**WRITTEN PROBLEM A:** Recast the listing, from its start through the line holding "tap(27, 280)", inclusive, as a JSON list of strings with one string per line. Skip blank lines and leave the pictures out.

**DOCUMENT EXTRACT:**
■ ■ ■

# Tennis Balls Good or Bad?



## Anastasia (Oct 7, 2011)

When I first started researching back in August I read a few threads about tennis balls being bad for the dogs teeth. I made a mental note that we wouldn't give Jack tennis balls. I've since read a few threads where everyone seems to give their dogs tennis balls.

So whats the deal are the tennis balls bad for them or not?


----------



## n2gsds (Apr 16, 2011)

Not sure about being bad for the teeth but definitely dangerous! Countless dogs have choked from swallowing a tennis ball, hard to believe but true. I wouldn't take the chance with my dogs.


----------



## Veronica1 (Jun 22, 2010)

My pup will do anything for a tennis ball, so I have recently switched to the larger sized Kong tennis balls to alleviate the choking hazard. Kong claims they won't hurt the teeth. I get them at my local TSC two for $5.


----------



## valb (Sep 2, 2004)

Sierra came to us loving them. Now she gets one for an hour or so
once a week. Supervised. I think they are bad for their teeth
when used a lot, and of course the choking hazard is there. So,
I think you need to take in all you can about them and then decide 
for yourself how (or if) you'll use them.


----------



## shaner (Oct 17, 2010)

My dog fetches tennis balls, but she doesn't sit and chew on them.


----------



## clearcreekranch (Mar 18, 2010)

something about the glue that is used can wear down the enamel on their teeth....just what I heard from a trainer


----------



## Miss Molly May (Feb 19, 2010)

■ ■ ■

Entries drawn from a collection:
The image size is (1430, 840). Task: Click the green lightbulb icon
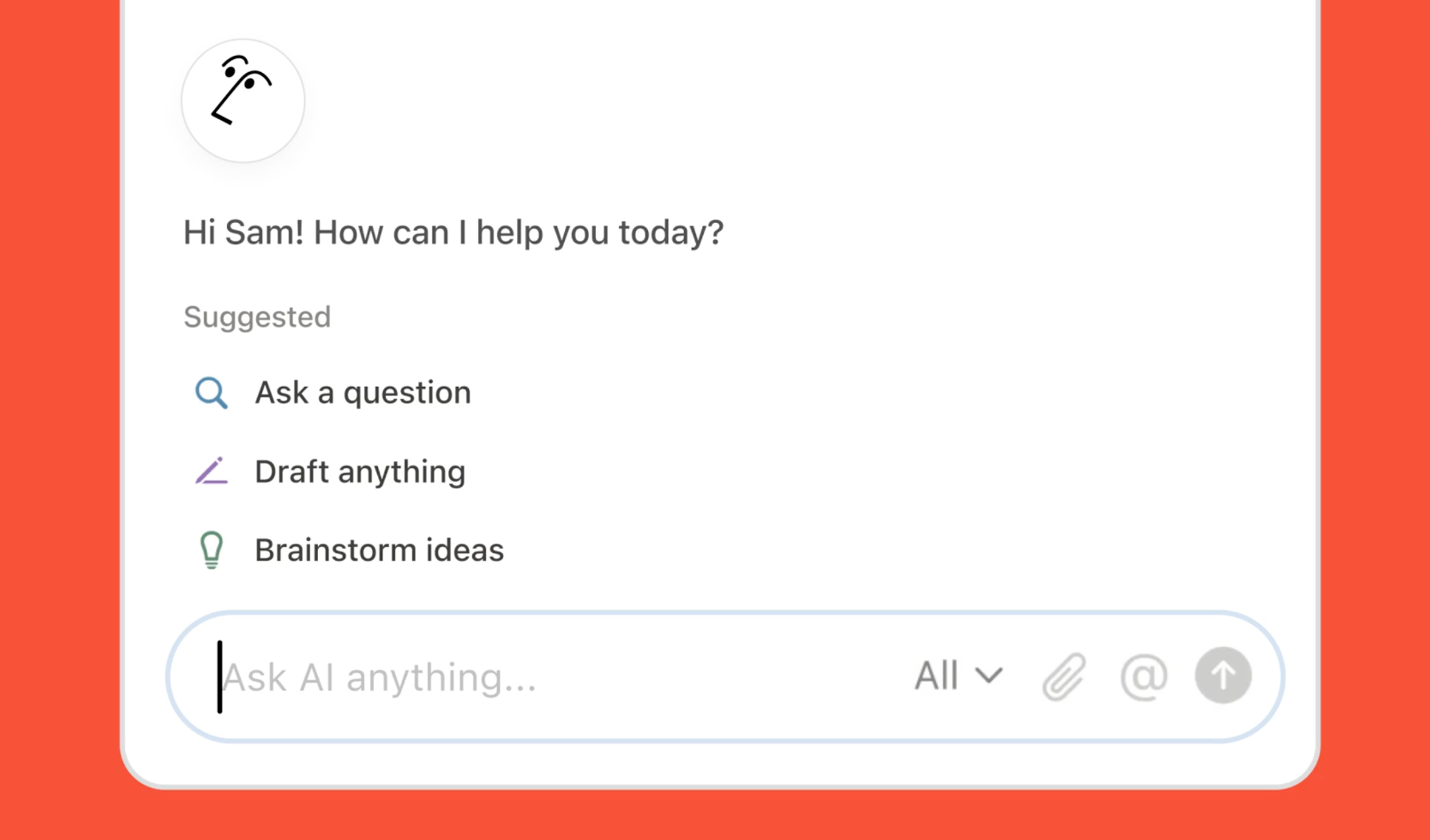pyautogui.click(x=211, y=550)
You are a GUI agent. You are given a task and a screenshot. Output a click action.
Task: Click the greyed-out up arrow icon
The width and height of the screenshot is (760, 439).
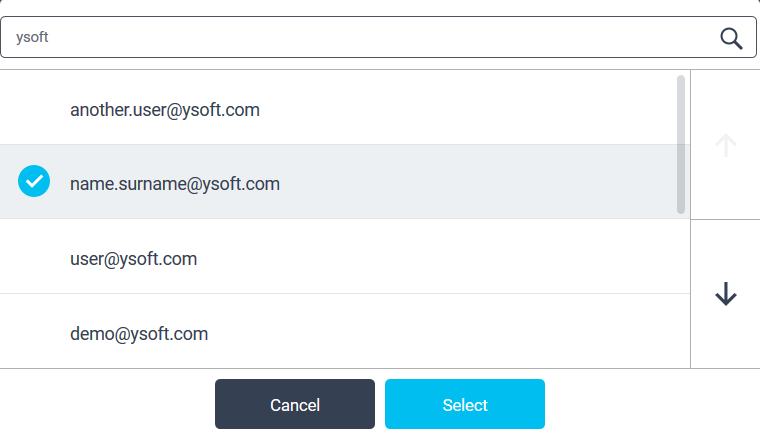[726, 145]
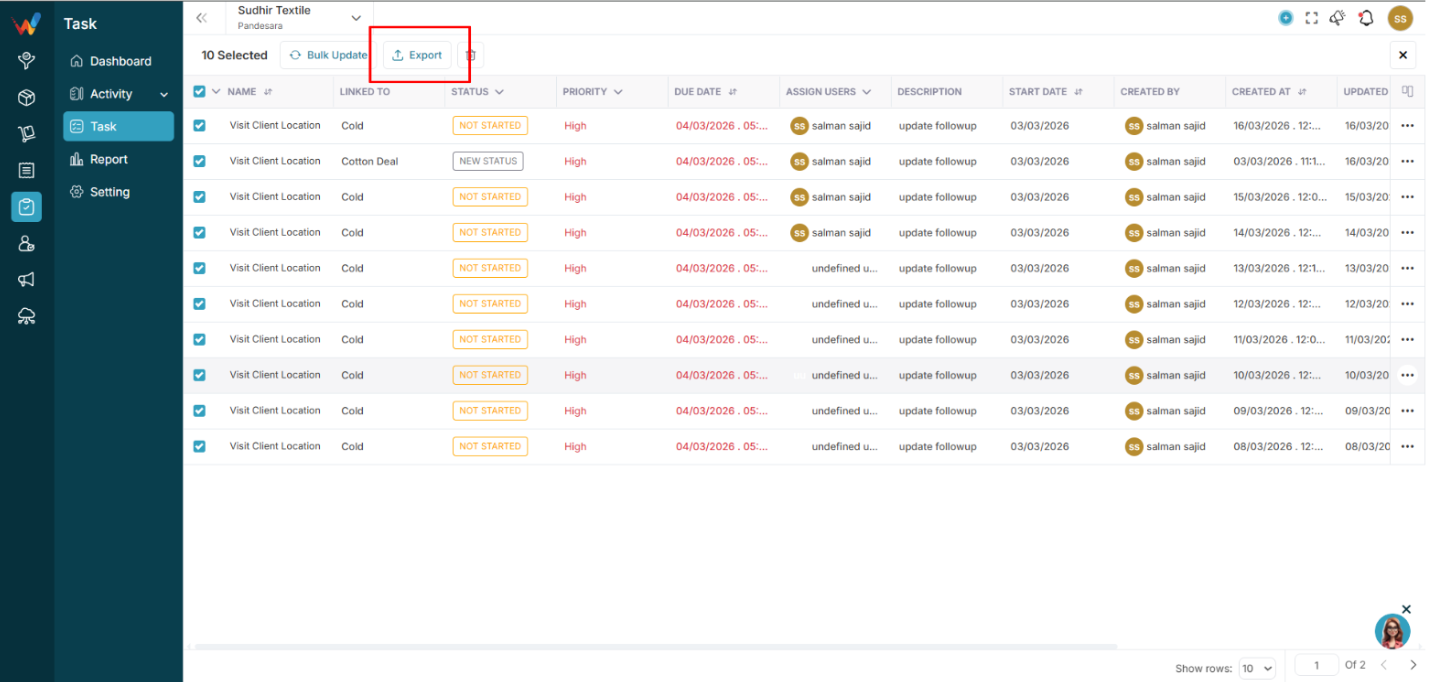Open the megaphone icon in the left rail

tap(27, 280)
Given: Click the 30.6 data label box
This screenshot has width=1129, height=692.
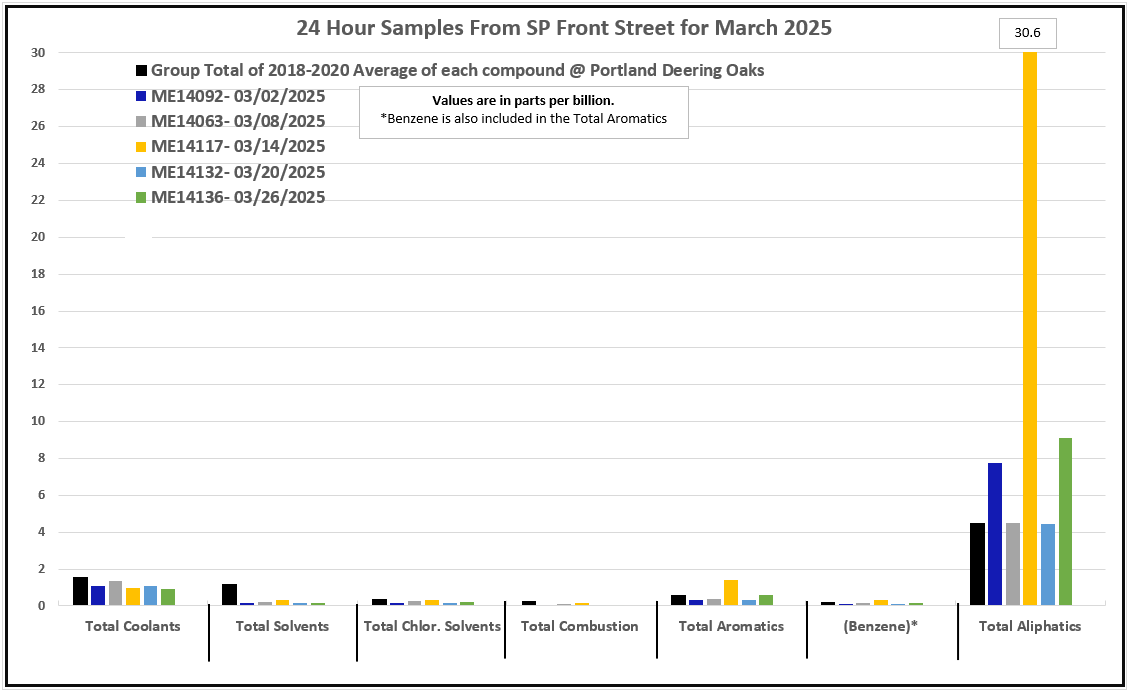Looking at the screenshot, I should pyautogui.click(x=1027, y=32).
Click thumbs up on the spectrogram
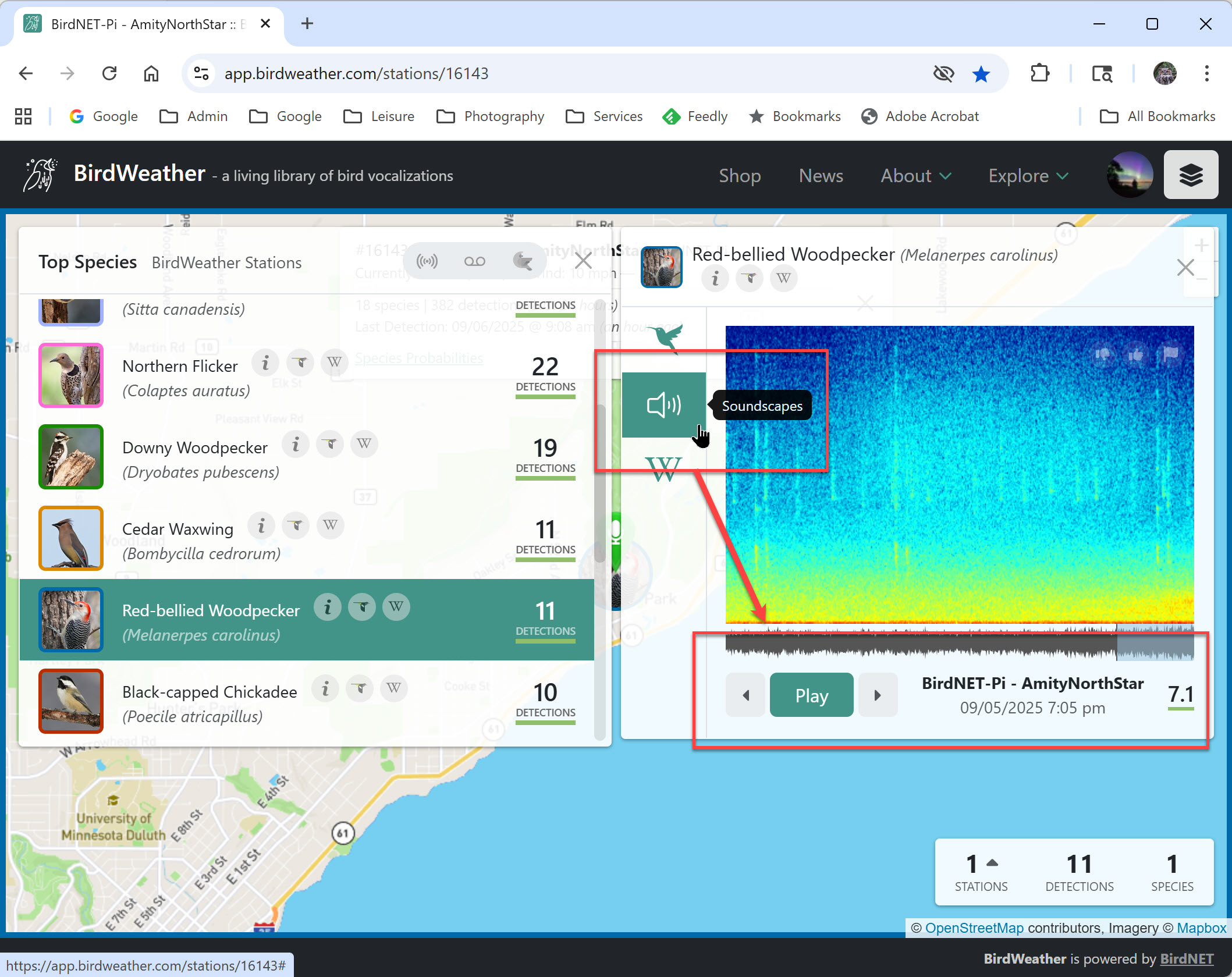The height and width of the screenshot is (977, 1232). click(x=1135, y=354)
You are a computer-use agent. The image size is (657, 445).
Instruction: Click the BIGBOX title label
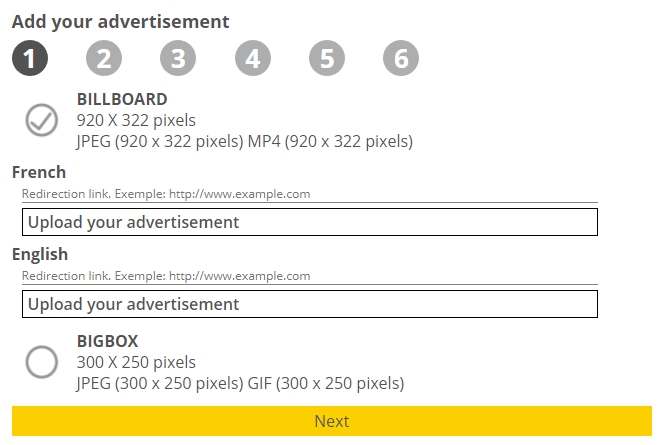107,341
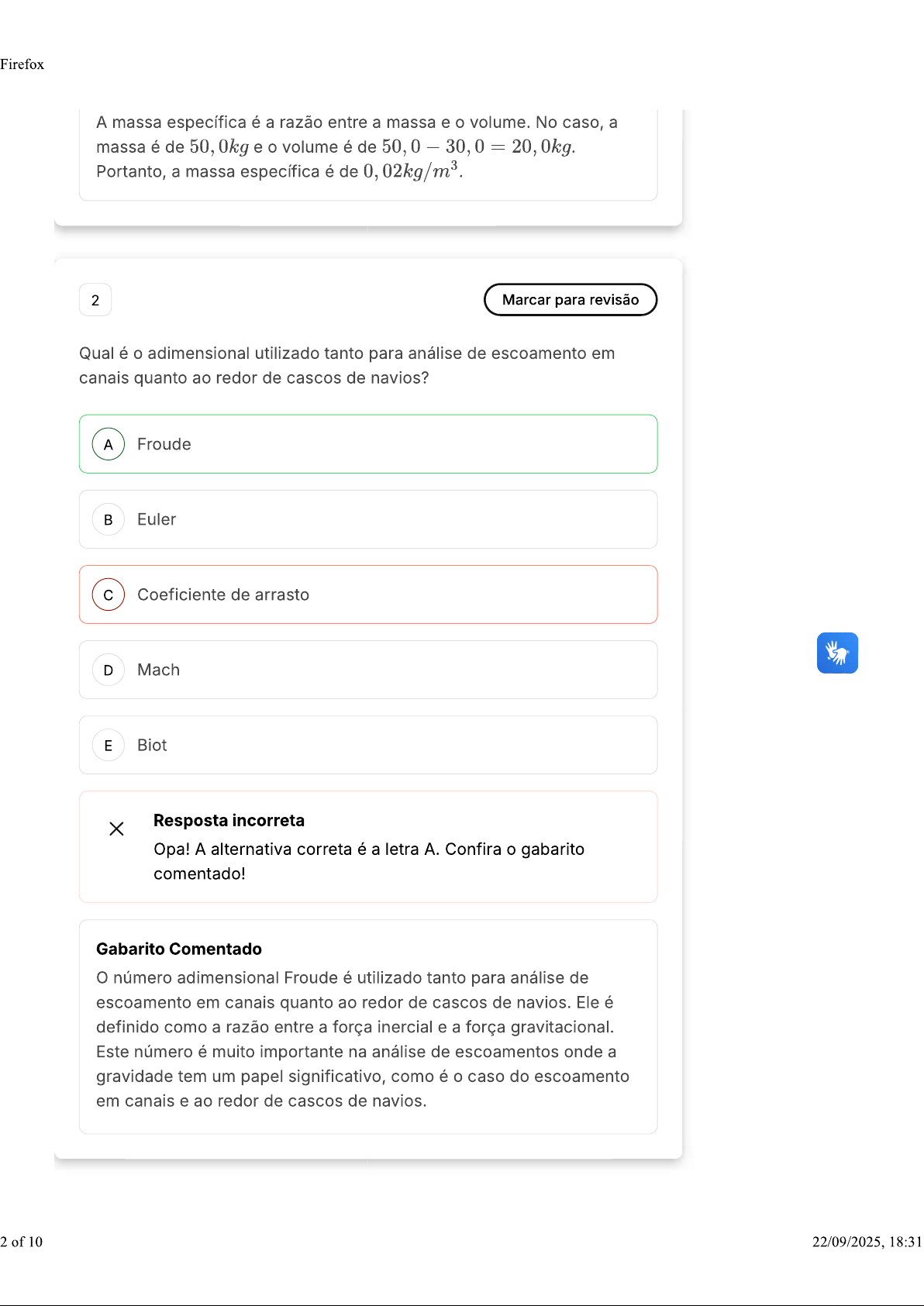Click the X icon beside Resposta incorreta

(116, 829)
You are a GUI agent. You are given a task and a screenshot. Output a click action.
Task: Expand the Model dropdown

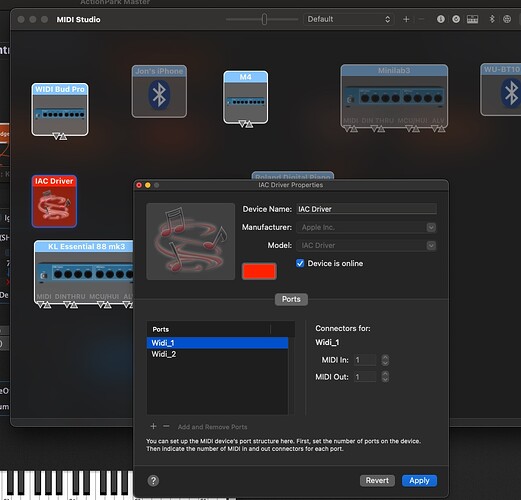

■ ■ ■

**WRITTEN PROBLEM B:** Carry on the forum thread about whether tennis balls are bad for dogs from the point where it stops.

**EXERCISE RESULT A:**
[
  "The image size is (1430, 840). Task: Click the green lightbulb icon",
  "pyautogui.click(x=211, y=550)",
  "You are a GUI agent. You are given a task and a screenshot. Output a click action.",
  "Task: Click the greyed-out up arrow icon",
  "The width and height of the screenshot is (760, 439).",
  "[726, 145]",
  "Open the megaphone icon in the left rail",
  "tap(27, 280)"
]

**EXERCISE RESULT B:**
this is a great alternative and they last way longer!Chuckit Ultra Ball 2 Pack - Dog Toys


----------



## doggiedad (Dec 2, 2007)

i don't like the size, fuzzies and they're
probably made in China.


----------



## Barb E (Jun 6, 2004)

Did someone say tennis ball?











I use tennis balls with Dante - they only come out when we're going to play fetch and he's not allowed to just chew on them


----------



## 4TheDawgies (Apr 2, 2011)

Tennis balls are TERRIBLE for teeth!


----------



## 1sttimeforgsd (Jul 29, 2010)

Over a period of time they will wear down the teeth is what a vet told us.


----------



## hunterisgreat (Jan 30, 2011)

Terrible. They will wear teeth down. My male has worn teeth from them, and I'm looking at. ~5k to repair


----------



## Snarly (Sep 7, 2011)

I'm sorry, but what?? How could a tennis ball cause that much damage and..5k  



hunterisgreat said:


> Terrible. They will wear teeth down. My male has worn teeth from them, and I'm looking at. ~5k to repair


----------



## Nikitta (Nov 10, 2011)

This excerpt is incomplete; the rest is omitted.